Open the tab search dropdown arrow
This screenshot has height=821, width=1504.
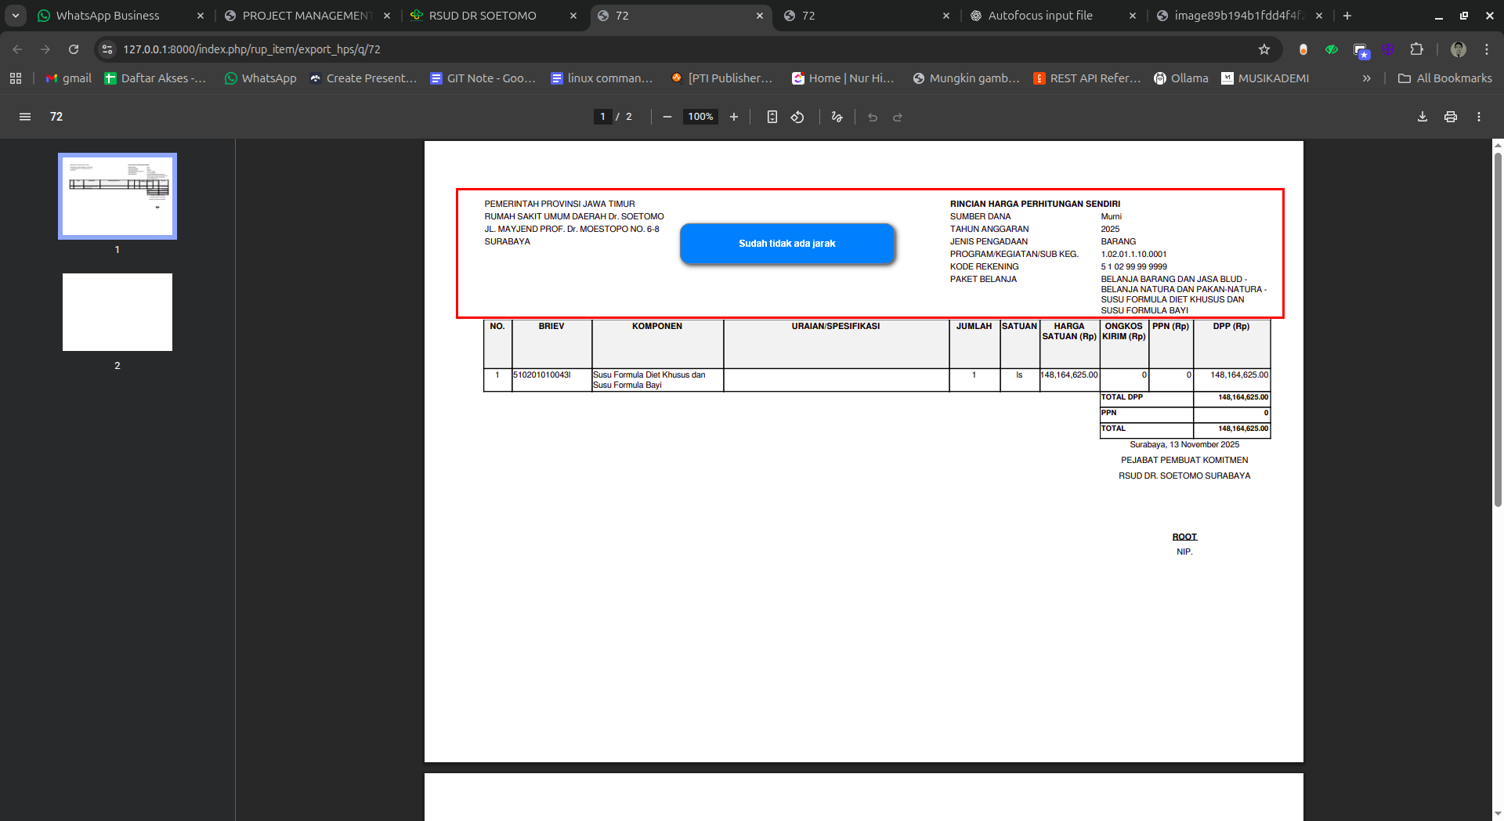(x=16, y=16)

####

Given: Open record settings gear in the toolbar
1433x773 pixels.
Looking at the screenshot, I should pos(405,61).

####

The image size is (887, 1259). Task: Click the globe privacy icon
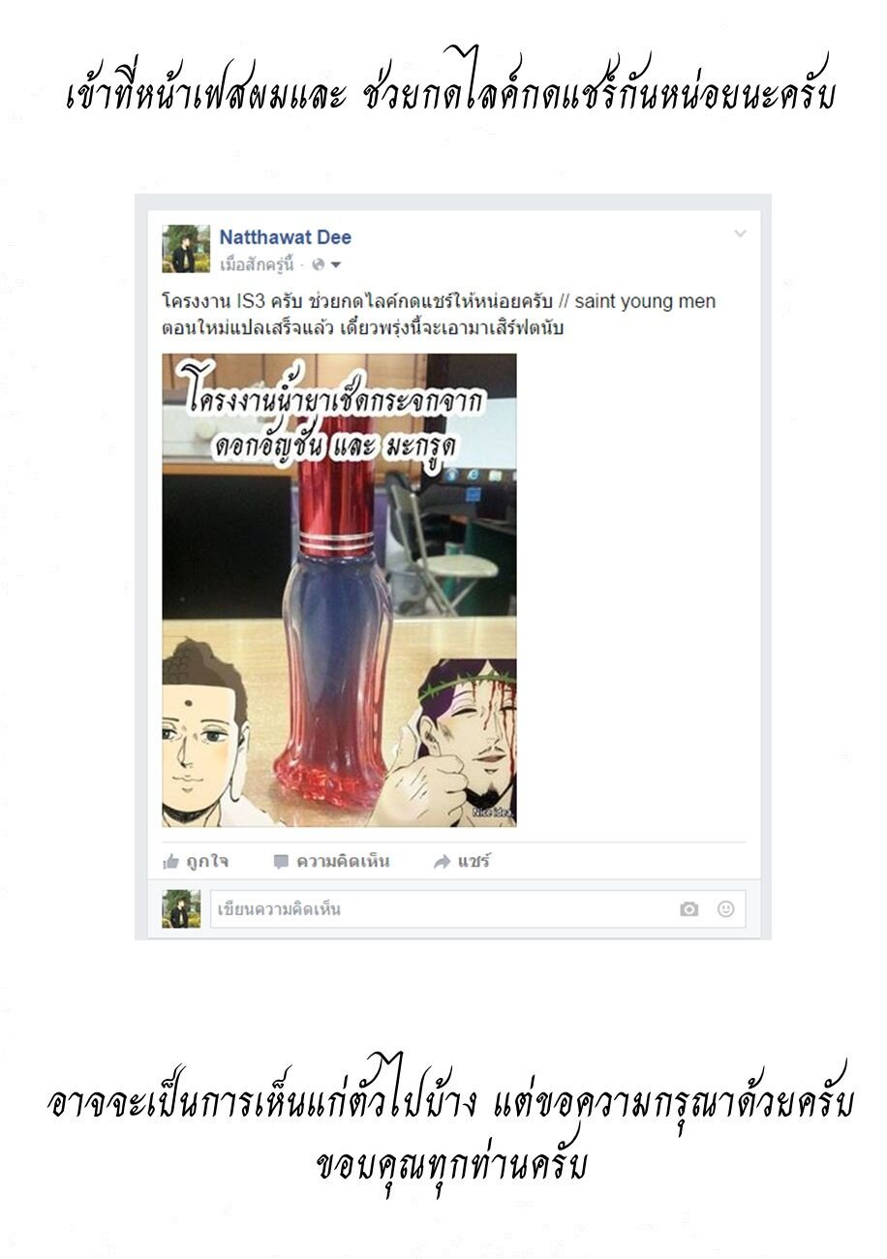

####

Task objective -
Where a line contains the word "Open", copy that line from the listing above.

Output below -
Open the tab search dropdown arrow
Given: Open record settings gear in the toolbar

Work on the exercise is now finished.